While the card is marketed as a personal credit card, Robinhood hasn't explicitly prohibited business use. However, they might offer a separate business version in the future. If you need business-specific features like employee cards or expense management, look at cards designed for that purpose.
How does this compare to the regular Robinhood Gold Card?
The Gold Card is Robinhood's existing product marketed as 3% back everywhere. The new Platinum Card offers significantly higher rewards on travel and dining (10% hotels, 5% dining/flights vs. 3% flat) but comes with a $695 annual fee versus the Gold Card's $0 fee. Choose based on whether you can maximize the Platinum's bonus categories.
What happens to my rewards if I close my Robinhood account?

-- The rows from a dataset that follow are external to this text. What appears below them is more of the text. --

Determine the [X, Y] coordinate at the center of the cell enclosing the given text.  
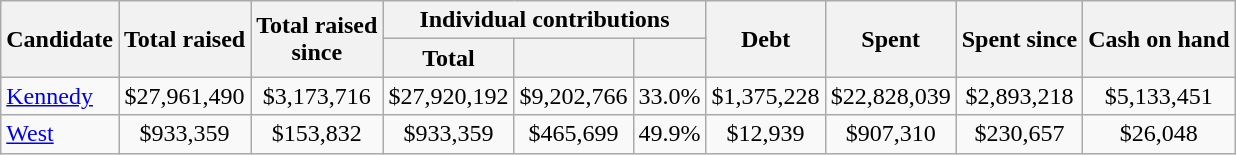
$26,048 [1159, 134]
33.0% [670, 96]
$5,133,451 [1159, 96]
$27,920,192 [448, 96]
$907,310 [890, 134]
Cash on hand [1159, 39]
$2,893,218 [1019, 96]
$465,699 [574, 134]
Candidate [60, 39]
Kennedy [60, 96]
Individual contributions [544, 20]
Spent [890, 39]
Total raisedsince [317, 39]
$3,173,716 [317, 96]
$27,961,490 [184, 96]
Total [448, 58]
Spent since [1019, 39]
49.9% [670, 134]
Total raised [184, 39]
$9,202,766 [574, 96]
$1,375,228 [766, 96]
Debt [766, 39]
$230,657 [1019, 134]
$12,939 [766, 134]
$153,832 [317, 134]
West [60, 134]
$22,828,039 [890, 96]
Determine the [x, y] coordinate at the center of the cell enclosing the given text.  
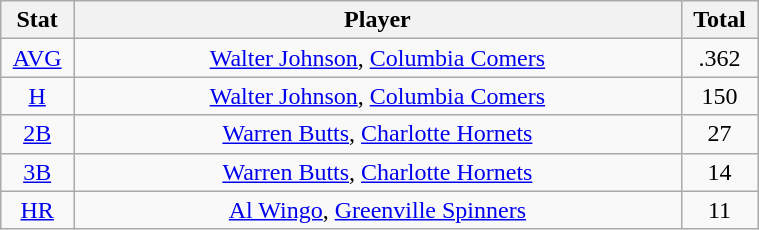
.362 [719, 58]
Stat [38, 20]
Player [378, 20]
Al Wingo, Greenville Spinners [378, 210]
14 [719, 172]
2B [38, 134]
3B [38, 172]
HR [38, 210]
H [38, 96]
150 [719, 96]
27 [719, 134]
11 [719, 210]
AVG [38, 58]
Total [719, 20]
Detect which cell encompasses the target text, then output its (x, y) center coordinate. 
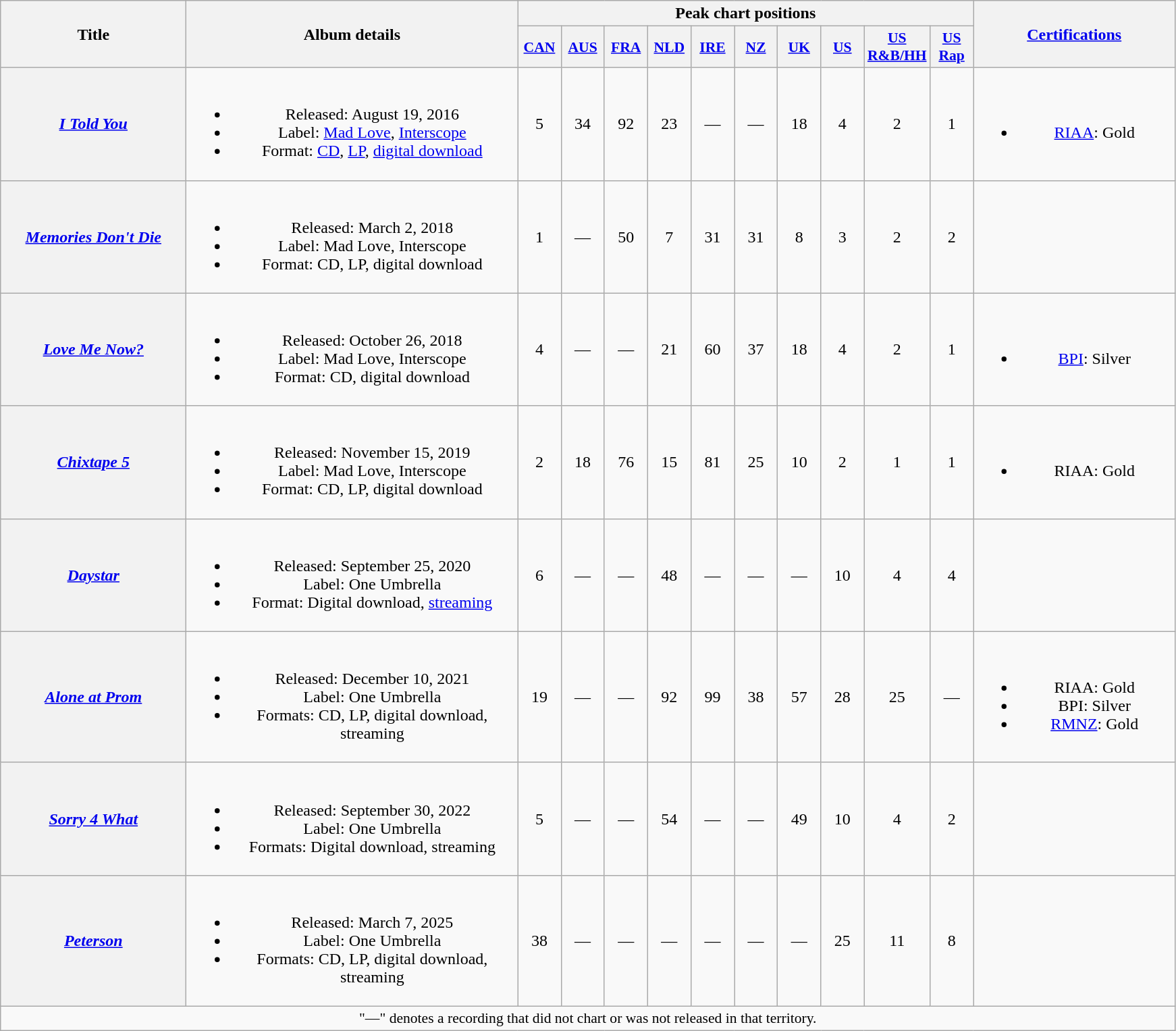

This is unclear in Robinhood's current documentation. Since rewards flow into your brokerage account as investable cash, closing your account might require liquidating positions and withdrawing funds. The tight integration between the card and brokerage platform creates complications for people who want to switch investing platforms.
Does the card include travel insurance or purchase protection?
Robinhood hasn't released complete terms yet, but based on other fintech credit cards, expect minimal insurance benefits compared to traditional bank-issued premium cards. Don't count on robust trip cancellation, trip delay, lost luggage, or purchase protection.